Fuori nevicava e i fiocchi cadevano soffici sul cortile interno dell’Università. La lezione procedeva noiosa, ma Giorgio aveva il cuore, la mente e l’anima altrove.
Da qualche mese viveva a metà, sua sorella Alice era partita per Londra, sua madre soffriva d’Alzheimer e suo padre era il grande assente della famiglia. Partiva per lunghi viaggi d’affari e riusciva a tornare a casa una volta al mese. Giorgio passava le giornate a cercare un senso alla sua situazione assurda. Non era colpa sua, forse non completamente. A volte voleva essere pura energia, trascendere il corpo, la quotidianità fatta di stronzate e raggiungere il punto di massima quiete ed equilibrio. Desiderava avere la mente ovunque, l’anima in viaggio e non fermarsi mai, non arrivare mai da nessuna parte.
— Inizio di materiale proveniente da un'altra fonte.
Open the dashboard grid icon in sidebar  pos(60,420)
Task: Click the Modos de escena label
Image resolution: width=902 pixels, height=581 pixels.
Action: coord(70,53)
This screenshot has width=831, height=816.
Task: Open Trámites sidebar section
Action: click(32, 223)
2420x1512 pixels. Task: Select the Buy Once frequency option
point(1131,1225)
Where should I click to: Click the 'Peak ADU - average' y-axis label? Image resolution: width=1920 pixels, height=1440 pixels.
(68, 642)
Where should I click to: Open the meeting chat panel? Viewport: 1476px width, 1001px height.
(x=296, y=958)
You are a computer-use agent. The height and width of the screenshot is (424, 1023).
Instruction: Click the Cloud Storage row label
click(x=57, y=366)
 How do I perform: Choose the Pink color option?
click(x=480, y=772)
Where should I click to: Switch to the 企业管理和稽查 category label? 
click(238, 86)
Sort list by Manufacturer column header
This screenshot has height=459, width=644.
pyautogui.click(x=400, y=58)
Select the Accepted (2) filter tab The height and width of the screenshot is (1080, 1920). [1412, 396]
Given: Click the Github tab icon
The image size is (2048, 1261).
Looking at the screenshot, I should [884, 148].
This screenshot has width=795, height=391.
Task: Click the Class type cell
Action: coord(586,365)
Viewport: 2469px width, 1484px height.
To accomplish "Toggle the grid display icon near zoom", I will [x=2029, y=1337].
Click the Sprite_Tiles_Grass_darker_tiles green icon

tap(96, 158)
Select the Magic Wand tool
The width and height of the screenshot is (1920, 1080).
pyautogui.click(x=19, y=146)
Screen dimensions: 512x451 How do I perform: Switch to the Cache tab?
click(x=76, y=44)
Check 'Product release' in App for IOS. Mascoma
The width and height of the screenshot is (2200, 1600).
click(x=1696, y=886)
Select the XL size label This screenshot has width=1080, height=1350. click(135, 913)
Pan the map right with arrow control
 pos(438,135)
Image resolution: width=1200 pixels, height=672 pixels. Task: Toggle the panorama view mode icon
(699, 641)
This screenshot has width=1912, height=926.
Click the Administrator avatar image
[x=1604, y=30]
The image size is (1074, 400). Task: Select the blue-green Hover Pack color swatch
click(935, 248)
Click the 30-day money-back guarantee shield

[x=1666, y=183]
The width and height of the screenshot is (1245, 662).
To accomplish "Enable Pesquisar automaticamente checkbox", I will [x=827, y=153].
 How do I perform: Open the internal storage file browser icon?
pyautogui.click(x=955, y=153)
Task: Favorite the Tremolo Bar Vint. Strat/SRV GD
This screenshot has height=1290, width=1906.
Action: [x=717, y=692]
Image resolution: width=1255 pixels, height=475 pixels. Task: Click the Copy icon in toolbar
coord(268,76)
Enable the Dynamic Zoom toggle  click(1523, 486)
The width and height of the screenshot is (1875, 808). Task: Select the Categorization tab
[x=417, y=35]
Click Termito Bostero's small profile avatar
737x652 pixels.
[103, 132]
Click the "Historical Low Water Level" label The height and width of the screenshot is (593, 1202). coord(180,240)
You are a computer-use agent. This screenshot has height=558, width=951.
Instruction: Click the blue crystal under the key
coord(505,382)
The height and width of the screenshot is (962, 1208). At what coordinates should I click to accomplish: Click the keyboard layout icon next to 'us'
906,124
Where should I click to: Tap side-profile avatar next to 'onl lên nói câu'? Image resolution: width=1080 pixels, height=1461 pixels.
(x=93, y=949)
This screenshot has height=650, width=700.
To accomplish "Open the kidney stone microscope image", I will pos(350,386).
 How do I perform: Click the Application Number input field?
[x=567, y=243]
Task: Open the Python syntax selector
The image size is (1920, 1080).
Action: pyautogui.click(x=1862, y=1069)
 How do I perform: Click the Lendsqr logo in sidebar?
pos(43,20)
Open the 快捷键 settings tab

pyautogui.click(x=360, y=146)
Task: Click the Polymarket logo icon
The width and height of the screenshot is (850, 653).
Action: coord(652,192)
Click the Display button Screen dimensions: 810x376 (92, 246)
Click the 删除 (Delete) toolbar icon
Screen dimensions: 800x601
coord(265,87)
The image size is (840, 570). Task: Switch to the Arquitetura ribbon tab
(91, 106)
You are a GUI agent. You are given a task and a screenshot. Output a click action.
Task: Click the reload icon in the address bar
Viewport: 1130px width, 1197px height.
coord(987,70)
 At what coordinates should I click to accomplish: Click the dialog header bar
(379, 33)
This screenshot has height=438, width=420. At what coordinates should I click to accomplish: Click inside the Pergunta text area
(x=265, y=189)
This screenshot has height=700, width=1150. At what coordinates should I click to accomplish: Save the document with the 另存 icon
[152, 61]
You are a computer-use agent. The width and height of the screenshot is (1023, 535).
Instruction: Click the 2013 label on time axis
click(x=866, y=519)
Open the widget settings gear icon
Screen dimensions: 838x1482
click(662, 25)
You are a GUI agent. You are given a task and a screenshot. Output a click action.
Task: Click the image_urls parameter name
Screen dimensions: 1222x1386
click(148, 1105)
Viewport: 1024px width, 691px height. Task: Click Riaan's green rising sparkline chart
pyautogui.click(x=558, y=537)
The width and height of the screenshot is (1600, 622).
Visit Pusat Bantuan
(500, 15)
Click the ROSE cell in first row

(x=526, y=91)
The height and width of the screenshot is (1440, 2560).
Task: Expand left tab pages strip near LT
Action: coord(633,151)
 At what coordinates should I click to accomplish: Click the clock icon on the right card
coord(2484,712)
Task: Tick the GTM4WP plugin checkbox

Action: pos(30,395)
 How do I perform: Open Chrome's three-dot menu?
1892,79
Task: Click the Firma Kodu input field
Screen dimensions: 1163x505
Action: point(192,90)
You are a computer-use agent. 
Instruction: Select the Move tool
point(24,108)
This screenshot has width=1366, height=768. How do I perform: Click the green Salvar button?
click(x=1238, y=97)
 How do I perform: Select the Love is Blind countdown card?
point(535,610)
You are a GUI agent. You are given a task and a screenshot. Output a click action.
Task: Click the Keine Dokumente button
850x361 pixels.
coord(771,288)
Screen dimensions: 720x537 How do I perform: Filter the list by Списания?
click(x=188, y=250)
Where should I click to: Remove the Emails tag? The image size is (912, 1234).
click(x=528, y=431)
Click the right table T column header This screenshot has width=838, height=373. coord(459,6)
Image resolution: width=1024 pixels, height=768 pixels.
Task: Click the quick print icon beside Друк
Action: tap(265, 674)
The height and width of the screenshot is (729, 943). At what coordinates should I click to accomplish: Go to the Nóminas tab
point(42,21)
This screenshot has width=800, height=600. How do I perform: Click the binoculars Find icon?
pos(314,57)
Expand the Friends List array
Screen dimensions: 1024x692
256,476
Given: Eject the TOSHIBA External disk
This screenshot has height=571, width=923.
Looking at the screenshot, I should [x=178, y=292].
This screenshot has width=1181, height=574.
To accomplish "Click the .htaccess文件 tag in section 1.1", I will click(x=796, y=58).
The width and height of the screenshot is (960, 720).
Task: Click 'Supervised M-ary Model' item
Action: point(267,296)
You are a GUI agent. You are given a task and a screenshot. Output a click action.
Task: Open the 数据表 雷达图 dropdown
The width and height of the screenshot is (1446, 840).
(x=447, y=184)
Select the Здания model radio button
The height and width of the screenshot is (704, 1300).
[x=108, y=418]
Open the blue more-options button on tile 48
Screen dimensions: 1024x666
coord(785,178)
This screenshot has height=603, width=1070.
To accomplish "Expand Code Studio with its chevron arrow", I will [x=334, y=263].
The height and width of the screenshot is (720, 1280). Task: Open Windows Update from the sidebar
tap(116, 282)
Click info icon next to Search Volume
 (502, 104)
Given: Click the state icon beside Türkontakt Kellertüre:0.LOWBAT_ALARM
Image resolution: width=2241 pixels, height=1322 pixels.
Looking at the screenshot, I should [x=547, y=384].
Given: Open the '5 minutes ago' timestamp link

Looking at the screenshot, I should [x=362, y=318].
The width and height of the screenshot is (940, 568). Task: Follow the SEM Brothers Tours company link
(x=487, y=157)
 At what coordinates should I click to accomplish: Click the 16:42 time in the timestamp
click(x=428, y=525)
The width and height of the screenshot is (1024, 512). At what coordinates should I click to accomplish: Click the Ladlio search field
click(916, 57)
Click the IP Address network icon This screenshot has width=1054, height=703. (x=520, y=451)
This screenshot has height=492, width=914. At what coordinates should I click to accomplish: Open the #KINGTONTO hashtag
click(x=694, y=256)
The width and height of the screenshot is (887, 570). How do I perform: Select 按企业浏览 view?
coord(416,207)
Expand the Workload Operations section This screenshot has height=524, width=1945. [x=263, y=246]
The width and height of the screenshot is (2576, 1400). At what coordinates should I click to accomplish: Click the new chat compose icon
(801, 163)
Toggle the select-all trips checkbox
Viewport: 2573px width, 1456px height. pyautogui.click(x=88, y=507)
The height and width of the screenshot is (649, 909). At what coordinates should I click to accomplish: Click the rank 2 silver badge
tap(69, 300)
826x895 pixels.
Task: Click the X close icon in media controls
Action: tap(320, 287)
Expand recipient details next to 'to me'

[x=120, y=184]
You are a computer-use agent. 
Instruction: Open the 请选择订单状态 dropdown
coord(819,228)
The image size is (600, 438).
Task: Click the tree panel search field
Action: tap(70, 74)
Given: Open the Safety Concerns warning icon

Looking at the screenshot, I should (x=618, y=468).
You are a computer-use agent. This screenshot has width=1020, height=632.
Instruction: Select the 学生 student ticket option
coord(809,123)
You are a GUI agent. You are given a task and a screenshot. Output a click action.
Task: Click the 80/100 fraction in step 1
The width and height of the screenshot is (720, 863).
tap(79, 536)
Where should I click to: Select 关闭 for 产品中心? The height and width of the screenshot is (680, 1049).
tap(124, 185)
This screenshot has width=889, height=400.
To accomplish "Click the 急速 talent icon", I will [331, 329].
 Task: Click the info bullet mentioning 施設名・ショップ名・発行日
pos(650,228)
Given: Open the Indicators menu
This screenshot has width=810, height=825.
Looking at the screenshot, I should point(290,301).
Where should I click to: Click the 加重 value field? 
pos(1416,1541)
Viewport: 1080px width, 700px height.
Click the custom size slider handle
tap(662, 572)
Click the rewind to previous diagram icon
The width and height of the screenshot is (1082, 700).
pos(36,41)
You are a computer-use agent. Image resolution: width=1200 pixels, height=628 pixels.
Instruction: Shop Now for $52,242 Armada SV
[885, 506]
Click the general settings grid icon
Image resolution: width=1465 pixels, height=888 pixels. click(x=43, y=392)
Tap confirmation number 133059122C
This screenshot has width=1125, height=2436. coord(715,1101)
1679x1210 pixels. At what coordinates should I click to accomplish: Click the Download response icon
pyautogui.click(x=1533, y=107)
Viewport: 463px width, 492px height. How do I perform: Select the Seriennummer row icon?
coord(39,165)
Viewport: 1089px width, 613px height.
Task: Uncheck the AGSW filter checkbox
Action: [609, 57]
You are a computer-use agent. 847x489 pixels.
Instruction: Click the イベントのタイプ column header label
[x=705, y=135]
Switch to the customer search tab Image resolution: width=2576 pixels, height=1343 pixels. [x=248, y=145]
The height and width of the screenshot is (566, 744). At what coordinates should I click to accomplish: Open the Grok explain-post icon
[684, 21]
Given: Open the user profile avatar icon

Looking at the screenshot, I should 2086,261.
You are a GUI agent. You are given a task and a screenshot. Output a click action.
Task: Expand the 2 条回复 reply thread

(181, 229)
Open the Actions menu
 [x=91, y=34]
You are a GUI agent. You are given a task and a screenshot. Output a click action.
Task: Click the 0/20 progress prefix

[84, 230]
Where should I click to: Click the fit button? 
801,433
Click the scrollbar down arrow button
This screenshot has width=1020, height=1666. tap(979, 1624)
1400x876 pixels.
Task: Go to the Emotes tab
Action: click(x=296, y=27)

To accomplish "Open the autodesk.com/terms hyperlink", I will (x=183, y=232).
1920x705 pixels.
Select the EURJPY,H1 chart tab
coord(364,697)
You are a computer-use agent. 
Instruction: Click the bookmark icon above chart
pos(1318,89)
Il telefono interruppe le sue riflessioni altamente filosofiche.  “Un’altra offerta della Wind, col cazzo che rispondo” e riagganciò senza curarsi delle parole dell’interlocutore all’altro capo del telefono.  Arrivò la sera e lui si mise a dormire.

Un altro giorno incominciò, con una gradevole sorpresa. Alice decise di rendergli visita e di passare un po’ di tempo con lui. Giorgio pensò che fosse una visita di circostanza, che non avrebbero parlato di nulla. Invece quel giorno imparò la lezione più importante della sua vita.
“Giorgio come procede? Ultimamente ti vedo sempre assente, come se fossi altrove”.
“Non ce la faccio più Alice. Sento che questa vita non mi appartiene. Vorrei essere altrove, nessun posto è casa mia”.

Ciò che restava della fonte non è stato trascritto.